§ **JOB 1**:
Reproduce the passage on storytelling and personal history word for word.

━━━━━ TEXT EXTRACT

When I was a kid, I didn't have much use for textbook history, and I figured out pretty quickly that all anyone had to do was read the summary at the end of the chapter in order to pass the test. That way I could spend less time reading some boring old garbage about Manifest Destiny and melting pots and more time reading what I wanted to read: fiction. Then I grew up a little and found out the truth, that history is really just one big long story, and best of all, it is a story starring the infinitely interesting human race. The difference was all in the telling. A fascinating tale of mystery, intrigue, bravery and skill? Or a bone dry recitation of some moldy old facts. It can go either way.

Telling someone the history of your life is not the same as a tale starring the brave patriots of yore, though it can be equally interesting. It all depends on your audience. You can be well into the tale of how you were stung by a bee because one flew into your can of Dr. Pepper while you were bouncing on the trampolines in Beach Haven, New Jersey, and suddenly notice that your audience is inching away from you in an attempt to escape. It's a lot like hearing someone else's dream. You had to be there, and fortunately for you, you were.

Tales of the amazing and adorable things your children have said and done are of a similar vein: infinitely interesting to you, unbelievably tedious to others. However, there is one audience that is always eager for more stories, more details, more information — the children themselves. The greatest story ever told, one which most everyone knows a different but similar version of is "The Day You Were Born." Birthdays are an ideal time for trotting out the hilarious tales of Mom lumbering about, the long (or short) labor, the amazing delivery and the miraculous first days at home with a new person.

We travel about town a lot, like most busy folks with busy kids. One of our favorite pastimes is Historical Tour. It's never planned, but there we will be driving down Grand Avenue and all of a sudden we are driving by the park my daughter first played at. There's the DulceLandia on Fullerton where she and I went every Monday on our way to the bus after our babysitting job to buy a dollar's worth of bizarre candy and marvel at the piñatas of all shapes and sizes. A drive on Ashland brings up the stories of the apartment on Wellington that I lived in with my girlfriends back in the day: no heat, no money and lots of live music. Hilarity ensued. There were trombones at 3am, and a Fourth of July party that went down in infamy.

━━━━━━━━━━
━━━━━ DATA IN THIS EXERCISE

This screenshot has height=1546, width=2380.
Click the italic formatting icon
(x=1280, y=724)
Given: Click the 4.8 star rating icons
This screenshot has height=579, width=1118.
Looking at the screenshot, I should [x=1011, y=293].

━━━━━━━━━━

§ **JOB 2**:
Convert the records, starting at the line containing "Given: Click the 4.8 star rating icons" and continuing through the end of the records, into a two-column CSV headed request and location, one row per request. Put each request and its answer in a single quoted field, replacing line breaks with spaces.

§ **EXPECTED ANSWER 1**:
When I was a kid, I didn't have much use for textbook history, and I figured out pretty quickly that all anyone had to do was read the summary at the end of the chapter in order to pass the test. That way I could spend less time reading some boring old garbage about Manifest Destiny and melting pots and more time reading what I wanted to read: fiction. Then I grew up a little and found out the truth, that history is really just one big long story, and best of all, it is a story starring the infinitely interesting human race. The difference was all in the telling. A fascinating tale of mystery, intrigue, bravery and skill? Or a bone dry recitation of some moldy old facts. It can go either way.

Telling someone the history of your life is not the same as a tale starring the brave patriots of yore, though it can be equally interesting. It all depends on your audience. You can be well into the tale of how you were stung by a bee because one flew into your can of Dr. Pepper while you were bouncing on the trampolines in Beach Haven, New Jersey, and suddenly notice that your audience is inching away from you in an attempt to escape. It's a lot like hearing someone else's dream. You had to be there, and fortunately for you, you were.

Tales of the amazing and adorable things your children have said and done are of a similar vein: infinitely interesting to you, unbelievably tedious to others. However, there is one audience that is always eager for more stories, more details, more information — the children themselves. The greatest story ever told, one which most everyone knows a different but similar version of is "The Day You Were Born." Birthdays are an ideal time for trotting out the hilarious tales of Mom lumbering about, the long (or short) labor, the amazing delivery and the miraculous first days at home with a new person.

We travel about town a lot, like most busy folks with busy kids. One of our favorite pastimes is Historical Tour. It's never planned, but there we will be driving down Grand Avenue and all of a sudden we are driving by the park my daughter first played at. There's the DulceLandia on Fullerton where she and I went every Monday on our way to the bus after our babysitting job to buy a dollar's worth of bizarre candy and marvel at the piñatas of all shapes and sizes. A drive on Ashland brings up the stories of the apartment on Wellington that I lived in with my girlfriends back in the day: no heat, no money and lots of live music. Hilarity ensued. There were trombones at 3am, and a Fourth of July party that went down in infamy.

§ **EXPECTED ANSWER 2**:
request,location
"Given: Click the 4.8 star rating icons This screenshot has height=579, width=1118.","Looking at the screenshot, I should [x=1011, y=293]."